**Supplied material:**
------------------------------

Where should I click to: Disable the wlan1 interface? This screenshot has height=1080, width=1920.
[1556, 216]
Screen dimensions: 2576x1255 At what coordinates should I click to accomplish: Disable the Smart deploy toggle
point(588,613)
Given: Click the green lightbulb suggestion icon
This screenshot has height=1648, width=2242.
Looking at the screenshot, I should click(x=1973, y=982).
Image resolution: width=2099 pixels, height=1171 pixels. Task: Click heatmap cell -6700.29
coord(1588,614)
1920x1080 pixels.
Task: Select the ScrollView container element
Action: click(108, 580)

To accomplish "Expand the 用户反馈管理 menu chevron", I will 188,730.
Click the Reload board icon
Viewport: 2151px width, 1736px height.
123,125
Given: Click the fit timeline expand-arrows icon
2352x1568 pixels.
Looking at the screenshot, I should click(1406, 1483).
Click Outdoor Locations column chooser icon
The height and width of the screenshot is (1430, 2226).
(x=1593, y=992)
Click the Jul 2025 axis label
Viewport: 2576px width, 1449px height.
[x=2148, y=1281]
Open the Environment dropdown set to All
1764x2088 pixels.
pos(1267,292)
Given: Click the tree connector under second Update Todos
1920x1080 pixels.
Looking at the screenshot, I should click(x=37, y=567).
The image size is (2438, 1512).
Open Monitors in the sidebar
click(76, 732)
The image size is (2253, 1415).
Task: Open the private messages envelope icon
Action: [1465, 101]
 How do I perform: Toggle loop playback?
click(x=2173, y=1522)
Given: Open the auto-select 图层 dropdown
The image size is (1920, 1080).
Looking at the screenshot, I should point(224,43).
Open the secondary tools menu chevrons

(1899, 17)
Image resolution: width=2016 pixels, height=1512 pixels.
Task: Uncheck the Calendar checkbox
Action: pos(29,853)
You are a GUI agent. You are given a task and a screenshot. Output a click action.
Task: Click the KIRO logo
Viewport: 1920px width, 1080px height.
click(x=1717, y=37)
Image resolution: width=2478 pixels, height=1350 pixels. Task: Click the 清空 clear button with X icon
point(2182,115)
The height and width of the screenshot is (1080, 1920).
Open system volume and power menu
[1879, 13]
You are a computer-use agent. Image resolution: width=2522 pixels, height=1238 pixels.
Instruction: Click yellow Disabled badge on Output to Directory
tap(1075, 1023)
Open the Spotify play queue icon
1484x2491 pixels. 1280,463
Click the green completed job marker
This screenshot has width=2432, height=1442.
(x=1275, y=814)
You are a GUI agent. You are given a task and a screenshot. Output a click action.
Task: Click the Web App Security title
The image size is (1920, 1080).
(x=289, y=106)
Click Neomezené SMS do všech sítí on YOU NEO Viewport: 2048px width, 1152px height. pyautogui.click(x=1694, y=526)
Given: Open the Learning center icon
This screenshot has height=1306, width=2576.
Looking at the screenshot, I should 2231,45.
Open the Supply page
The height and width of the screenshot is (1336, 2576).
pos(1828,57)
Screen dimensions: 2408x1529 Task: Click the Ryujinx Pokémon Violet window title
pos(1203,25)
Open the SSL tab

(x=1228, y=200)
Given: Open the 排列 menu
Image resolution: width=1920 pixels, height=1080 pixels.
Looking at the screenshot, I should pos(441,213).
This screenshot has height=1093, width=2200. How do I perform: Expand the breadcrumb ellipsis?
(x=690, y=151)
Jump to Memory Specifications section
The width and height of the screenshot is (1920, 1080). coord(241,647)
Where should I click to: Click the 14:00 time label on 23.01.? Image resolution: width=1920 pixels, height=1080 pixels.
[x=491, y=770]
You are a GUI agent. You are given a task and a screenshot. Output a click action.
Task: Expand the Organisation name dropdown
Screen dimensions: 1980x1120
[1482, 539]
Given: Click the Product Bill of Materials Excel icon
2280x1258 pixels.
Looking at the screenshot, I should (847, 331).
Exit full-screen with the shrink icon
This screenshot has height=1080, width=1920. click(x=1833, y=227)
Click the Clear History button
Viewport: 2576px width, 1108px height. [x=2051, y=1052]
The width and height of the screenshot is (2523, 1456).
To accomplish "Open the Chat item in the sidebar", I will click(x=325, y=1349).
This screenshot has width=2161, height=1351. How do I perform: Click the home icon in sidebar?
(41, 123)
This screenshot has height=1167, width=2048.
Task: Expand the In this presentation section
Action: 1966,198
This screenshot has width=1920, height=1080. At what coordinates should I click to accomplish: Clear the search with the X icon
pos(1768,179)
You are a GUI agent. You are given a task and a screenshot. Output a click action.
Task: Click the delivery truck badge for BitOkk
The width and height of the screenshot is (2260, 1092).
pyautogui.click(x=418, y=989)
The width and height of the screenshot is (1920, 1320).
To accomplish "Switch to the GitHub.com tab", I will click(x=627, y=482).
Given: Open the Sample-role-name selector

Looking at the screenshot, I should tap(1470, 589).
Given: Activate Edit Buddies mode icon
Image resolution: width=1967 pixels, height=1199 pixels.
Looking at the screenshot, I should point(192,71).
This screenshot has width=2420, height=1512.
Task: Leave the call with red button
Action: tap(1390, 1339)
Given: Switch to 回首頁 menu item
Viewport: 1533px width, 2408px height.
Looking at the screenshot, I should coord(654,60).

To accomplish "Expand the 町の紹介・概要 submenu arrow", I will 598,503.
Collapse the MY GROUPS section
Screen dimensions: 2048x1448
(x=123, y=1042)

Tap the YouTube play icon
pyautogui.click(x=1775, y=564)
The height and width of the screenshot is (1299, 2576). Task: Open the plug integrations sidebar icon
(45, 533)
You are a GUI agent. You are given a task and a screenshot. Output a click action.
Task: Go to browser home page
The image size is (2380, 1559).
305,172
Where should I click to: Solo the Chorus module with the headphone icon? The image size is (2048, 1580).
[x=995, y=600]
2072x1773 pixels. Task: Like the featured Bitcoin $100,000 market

------------------------------

**What to produce:**
Find every line in the records above that contains the word "will", and copy each one.

**Response area:**
To accomplish "Expand the 用户反馈管理 menu chevron", I will 188,730.
To accomplish "Open the Chat item in the sidebar", I will click(x=325, y=1349).
To accomplish "Switch to the GitHub.com tab", I will click(x=627, y=482).
To accomplish "Expand the 町の紹介・概要 submenu arrow", I will 598,503.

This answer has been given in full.